Recordó el sótano de la Torre, estaba recubierto de una piedra blanca muy parecida. Pero allí estaba fresco y en penumbra, y a lo largo de las paredes se erguían muchas cajas de cartón grueso, llenas de artículos de ferretería, guardados allí quién sabe por qué razón. Había tornillos, clavos, pernos de todos los tamaños, latas con colas y pinturas, botellas con lacas de diversos colores, herramientas de mecánica y carpintería, cojinetes de bolas envueltos en papeles grasientos... No hallaron nada de comer, pero en un rincón había un pedazo de cañería que salía de la pared, y de ella caía, fluyendo y desapareciendo bajo el suelo, un delgado chorrito de agua fría e increíblemente sabrosa.
—En tu sistema todo está bien —decía Andrei, poniendo la taza bajo el chorrito por vigésima vez—. Sólo hay una cosa que no me gusta. No me gusta que clasifiquen a las personas en importantes y no importantes.
Eso no es correcto. Es una vileza. Ahí está el templo, y a su alrededor deambula sin sentido una manada de bueyes. «¡El hombre es un almilla que carga un cadáver!» No importa que sea así. De todos modos, es incorrecto. Hay que cambiar todo eso...
—¿Y acaso te he dicho que no sea necesario? —dijo Izya, con una sacudida—. Claro que sería excelente cambiar eso. Pero, ¿cómo? Hasta el momento, todos los intentos de transformar esa situación, de igualar a la humanidad, de poner a todos al mismo nivel para que todo fuera más correcto y justo, terminaron con la aniquilación del templo para que no se destacara y cortando las cabezas que sobresalían por encima del nivel general. Ya está. Y sobre el campo nivelado comenzó a brotar, muy, muy rápido, como un tumor cerebral, la hedionda pirámide de una nueva élite política, más asquerosa que la anterior... Y no sé si sabes que, por ahora, no se ha inventado otra manera de hacerlo. Por supuesto, todos esos excesos no pudieron cambiar la historia y no fueron capaces de aniquilar el templo hasta los cimientos, pero cortaron innumerables cabezas brillantes.
—Lo sé —dijo Andrei—, pero es lo mismo. Sigue siendo una canallada. Toda élite es una vileza.

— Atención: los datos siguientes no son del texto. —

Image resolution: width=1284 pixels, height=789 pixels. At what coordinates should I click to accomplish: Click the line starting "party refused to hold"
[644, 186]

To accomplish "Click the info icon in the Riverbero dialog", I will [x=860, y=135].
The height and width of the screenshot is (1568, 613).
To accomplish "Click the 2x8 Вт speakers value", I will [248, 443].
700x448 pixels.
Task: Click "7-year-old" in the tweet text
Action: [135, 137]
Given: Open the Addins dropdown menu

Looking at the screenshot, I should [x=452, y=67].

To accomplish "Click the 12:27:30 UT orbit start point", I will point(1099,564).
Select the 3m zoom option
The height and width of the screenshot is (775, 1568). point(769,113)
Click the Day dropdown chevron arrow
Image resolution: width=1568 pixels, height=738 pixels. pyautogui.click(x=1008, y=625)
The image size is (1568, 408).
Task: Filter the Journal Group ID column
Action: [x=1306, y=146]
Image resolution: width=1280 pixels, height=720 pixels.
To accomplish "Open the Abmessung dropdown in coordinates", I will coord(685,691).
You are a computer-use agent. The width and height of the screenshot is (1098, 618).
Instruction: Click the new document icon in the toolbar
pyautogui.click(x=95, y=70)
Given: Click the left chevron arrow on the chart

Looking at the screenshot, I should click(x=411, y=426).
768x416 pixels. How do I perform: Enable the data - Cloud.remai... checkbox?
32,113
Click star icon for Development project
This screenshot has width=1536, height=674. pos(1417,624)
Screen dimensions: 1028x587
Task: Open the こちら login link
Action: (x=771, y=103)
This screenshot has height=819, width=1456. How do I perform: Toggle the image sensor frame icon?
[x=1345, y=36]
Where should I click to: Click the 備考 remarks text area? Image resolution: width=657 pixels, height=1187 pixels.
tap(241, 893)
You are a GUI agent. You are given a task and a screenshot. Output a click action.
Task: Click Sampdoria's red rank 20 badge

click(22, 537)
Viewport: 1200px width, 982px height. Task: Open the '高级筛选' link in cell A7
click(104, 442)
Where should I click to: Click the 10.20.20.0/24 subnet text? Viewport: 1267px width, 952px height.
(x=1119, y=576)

—¡Pues perdóname! —objetó Izya—. Si hubieras dicho que toda élite que domine los destinos y la vida de otras personas es una vileza, yo hubiera estado de acuerdo contigo. Pero una élite en sí, una élite para sí, ¿qué daño hace? Irrita, sí, ¡hasta la ira, hasta el frenesí! Aunque ése es su cometido, irritar es una de sus funciones. Y la igualdad total es como una ciénaga absoluta, el estancamiento. Hay que darle gracias a la madre naturaleza por no permitir la existencia de la igualdad total. Entiéndeme bien, Andrei, no propongo un sistema para reconstruir el mundo. No conozco semejante sistema y no creo que exista. Se han probado demasiados sistemas diferentes y todo ha permanecido, en general, igual. Sólo propongo el objetivo de la existencia, bueno, ni siquiera propongo eso, me has enredado. Descubrí ese objetivo dentro de mí y para mí, es el objetivo de mi existencia, ¿entiendes? De la mía y de otros semejantes... Sólo hablo de eso contigo, y lo hago únicamente ahora porque me das lástima, veo que has madurado, que has quemado todo lo que hasta ayer venerabas y no sabes qué venerar ahora. Y tú no puedes vivir sin venerar algo, eso lo mamaste con la leche materna, la absoluta necesidad de venerar algo o a alguien. Te metieron en la cabeza para siempre que si no existe una idea por la que valga la pena morir, entonces no vale la pena vivir. Pero las personas como tú, cuando llegan a la comprensión final, son capaces de hacer cosas terribles. O se pegan un tiro en la cabeza, o se vuelven unos canallas sobrenaturales, convencidos, de principios, canallas desinteresados, ¿me entiendes? O, peor aún, empiezan a vengarse del mundo por ser como es en la realidad, y por no corresponder a un cierto ideal predestinado. A propósito, la idea del templo es buena, además, por el hecho de que está contraindicado morir por él. Por él hay que vivir. Vivir cada día, con todas tus fuerzas, a tope.